Students from the Pratt Institute in New York have created a series of home products and accessories designed to help those suffering from memory loss caused by Alzheimer's disease.
The industrial design students worked with medical experts and spoke to Alzheimer's patients and carers to design the range. Each item is intended to aid or assist in everyday tasks, or help avoid complicated or confusing situations.
"Objects and furnishings are understood not only as aesthetically pleasing, but are responsible for producing relationships, thoughts, ideas, and ways of being," said the school.
The series includes the Mirror Table by Sean Wang, which helps users relearn simple tasks by mimicking the actions of others.
The carer sits opposite the cared-for so they can see each other through an open wooden frame, and complete activities like brushing teeth or spooning food together.
"People learn by copying other people," said Wang. "In the later stages of Alzheimer's, familiar tasks like eating and hygiene have been forgotten and need to be relearned every time."
Jeff Yang's Sun/Moon Clock is intended to help its user distinguish whether it is day or night. Light behind its face illuminate in the shapes of the sun and moon depending on the time.
"Sensing night and day is thought of as an easy task," said Yang. "For people with Alzheimer's, though, dawn and dusk are hard to distinguish."
"The crescent moon comes on at night and the warm glow of the sun appears at dawn to help people perceptually understand whether it is AM or PM," he added.
Aaron Ethan Green designed the Clothing Organizer to simplify getting dressed.

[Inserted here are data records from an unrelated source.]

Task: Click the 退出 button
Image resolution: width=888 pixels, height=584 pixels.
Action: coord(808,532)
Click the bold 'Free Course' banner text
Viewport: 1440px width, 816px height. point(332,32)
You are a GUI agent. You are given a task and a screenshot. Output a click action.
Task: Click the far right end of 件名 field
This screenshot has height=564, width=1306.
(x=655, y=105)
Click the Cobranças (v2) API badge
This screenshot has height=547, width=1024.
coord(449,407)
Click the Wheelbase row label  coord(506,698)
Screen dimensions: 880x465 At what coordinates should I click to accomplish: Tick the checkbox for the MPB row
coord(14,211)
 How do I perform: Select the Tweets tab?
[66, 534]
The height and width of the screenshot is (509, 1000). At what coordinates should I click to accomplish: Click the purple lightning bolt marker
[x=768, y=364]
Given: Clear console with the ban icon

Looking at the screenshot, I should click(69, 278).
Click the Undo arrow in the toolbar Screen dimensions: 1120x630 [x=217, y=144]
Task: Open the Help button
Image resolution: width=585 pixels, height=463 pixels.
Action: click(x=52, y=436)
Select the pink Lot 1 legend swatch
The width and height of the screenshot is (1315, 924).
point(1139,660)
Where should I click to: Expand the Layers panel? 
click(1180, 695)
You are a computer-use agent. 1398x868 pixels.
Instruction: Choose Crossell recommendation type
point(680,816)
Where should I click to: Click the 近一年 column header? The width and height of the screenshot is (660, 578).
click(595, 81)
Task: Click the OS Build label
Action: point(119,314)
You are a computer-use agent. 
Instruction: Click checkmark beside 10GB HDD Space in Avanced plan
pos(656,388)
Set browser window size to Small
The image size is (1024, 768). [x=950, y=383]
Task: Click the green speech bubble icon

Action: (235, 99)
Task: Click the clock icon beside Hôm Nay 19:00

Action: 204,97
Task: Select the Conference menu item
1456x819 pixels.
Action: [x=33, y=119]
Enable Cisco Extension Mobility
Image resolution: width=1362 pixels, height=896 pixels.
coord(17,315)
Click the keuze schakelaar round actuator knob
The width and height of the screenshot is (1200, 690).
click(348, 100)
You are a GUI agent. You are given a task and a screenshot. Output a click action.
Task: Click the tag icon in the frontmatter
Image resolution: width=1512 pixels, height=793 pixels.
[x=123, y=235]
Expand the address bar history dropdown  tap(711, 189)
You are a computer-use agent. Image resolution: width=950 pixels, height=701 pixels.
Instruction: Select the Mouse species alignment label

The hanging storage compartments separate out different garments so they are easy to see and access, and are colour coordinated for each day of the week like a pill organiser.
"For many people with Alzheimer's, remembering to change their clothes is a challenge," Green said. "This product addresses that issue by combining the organisational clarity of a weekly pillbox with a hanging clothes display system."
Caitlin McIver's Out of Sight Drawer slots over a kitchen drawer to conceal sharp objects, while Braden Young's patterned Velcro Wall Covering allows user to store objects on the wall in plain sight.
Other products in the collection include a tactile wallpaper, a zimmer frame with a planter on the front, and a chair that gives hugs.